I’m shaking my head. “I’m not strong.”
“Well, that’s where you and I will have to disagree. You see, Wonderland doesn’t just map out your experiences; it maps out you. It tells us not just who you are, but what you are. Your past and your potential. And your potential, I kid you not, is off the charts. You are exactly what we need at exactly the time we need it.”
He stands up. Towering over me. “Get up.”
Not a request. His voice is as rock hard as his features. I heave myself onto the floor. He brings his face close to mine and says in a low, dangerous voice, “What do you want? Be honest.”
“I want you to leave.”
“No.” Shaking his head sharply. “What do you want?”
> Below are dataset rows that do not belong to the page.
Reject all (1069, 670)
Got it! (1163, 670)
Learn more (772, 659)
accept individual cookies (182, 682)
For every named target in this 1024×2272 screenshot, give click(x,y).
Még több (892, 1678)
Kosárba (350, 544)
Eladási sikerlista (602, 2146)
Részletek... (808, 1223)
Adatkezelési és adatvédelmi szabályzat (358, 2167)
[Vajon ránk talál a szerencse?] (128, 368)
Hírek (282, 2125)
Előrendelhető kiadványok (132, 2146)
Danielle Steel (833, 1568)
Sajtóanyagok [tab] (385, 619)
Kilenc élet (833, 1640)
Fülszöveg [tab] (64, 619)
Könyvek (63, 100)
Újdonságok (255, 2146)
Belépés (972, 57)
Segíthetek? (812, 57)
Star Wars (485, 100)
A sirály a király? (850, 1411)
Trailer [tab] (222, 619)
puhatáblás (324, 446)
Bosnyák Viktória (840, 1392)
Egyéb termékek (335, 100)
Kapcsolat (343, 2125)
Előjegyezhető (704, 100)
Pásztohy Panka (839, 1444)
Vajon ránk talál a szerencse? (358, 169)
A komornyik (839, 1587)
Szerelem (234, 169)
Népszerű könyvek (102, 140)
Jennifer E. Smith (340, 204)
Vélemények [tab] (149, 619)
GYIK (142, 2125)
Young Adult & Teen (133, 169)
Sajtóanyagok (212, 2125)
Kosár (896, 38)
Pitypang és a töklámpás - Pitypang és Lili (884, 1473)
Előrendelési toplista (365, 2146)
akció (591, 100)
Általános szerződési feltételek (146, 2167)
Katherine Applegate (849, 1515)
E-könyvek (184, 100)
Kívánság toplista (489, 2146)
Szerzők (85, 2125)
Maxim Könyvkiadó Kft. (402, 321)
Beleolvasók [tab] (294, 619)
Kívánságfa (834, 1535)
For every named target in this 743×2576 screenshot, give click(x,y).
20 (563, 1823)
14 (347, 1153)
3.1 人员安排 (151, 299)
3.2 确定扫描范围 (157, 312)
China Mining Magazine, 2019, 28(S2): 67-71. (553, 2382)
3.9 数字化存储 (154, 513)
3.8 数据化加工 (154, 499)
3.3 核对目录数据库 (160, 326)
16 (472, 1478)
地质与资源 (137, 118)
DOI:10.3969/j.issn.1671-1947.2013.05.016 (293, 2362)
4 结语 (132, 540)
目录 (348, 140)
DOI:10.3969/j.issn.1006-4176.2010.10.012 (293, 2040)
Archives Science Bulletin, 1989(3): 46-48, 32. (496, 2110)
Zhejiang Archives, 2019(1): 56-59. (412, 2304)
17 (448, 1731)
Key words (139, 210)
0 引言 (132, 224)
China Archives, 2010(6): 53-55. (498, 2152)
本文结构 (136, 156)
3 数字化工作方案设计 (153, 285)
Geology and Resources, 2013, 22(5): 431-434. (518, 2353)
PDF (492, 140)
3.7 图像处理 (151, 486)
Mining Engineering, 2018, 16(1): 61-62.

I feel my lower lip poking out, like a tiny kid about to collapse completely. My eyes are burning. I bite down hard on the edges of my tongue and force myself not to look away from the cold fire in his eyes.
“Do you want to die?”
Do I nod? I can’t remember. Maybe I did, because he says, “I’m not going to let you. So now what?”
“So I guess I’m going to live.”
“No, you’re not. You’re going to die. You’re going to die, and there’s nothing you or I or anyone else can do to stop it. You, me, everyone left on this big, beautiful blue planet is going to die and make way for them.”
He’s cut right to the heart of it. It’s the perfect thing to say at the perfect moment, and what he’s been trying to get out of me suddenly explodes.
“Then what’s the point, huh?” I shout into his face. “What’s the fucking point? You have all the answers, so you tell me, because I have no idea anymore why I should give a damn!”
He grabs me by the arm and slings me toward the window. He’s beside me in two seconds and flings open the curtain. I see the school buses idling beside the hangar and a line of children waiting to go inside.
“You’re asking the wrong person,” he snarls. “Ask them why you should give a damn. Tell them there’s no point. Tell them you want to die.”
He grabs my shoulders and whirls me around to face him. Slaps me hard in the chest.
“They’ve flipped the natural order on us, boy. Better to die than live. Better to give up than fight. Better to hide than face. They know the way to break us is to kill us first here.” Slapping my chest again. “The final battle for this planet will not be fought over any plain or mountain or jungle or desert or ocean. It will happen here.” Popping me again. Hard. Pop, pop, pop.
And I’m totally gone by this point, giving in to everything I’ve bottled up inside since the night my sister died, sobbing like I’ve never cried before, like crying is something new to me and I like the way it feels.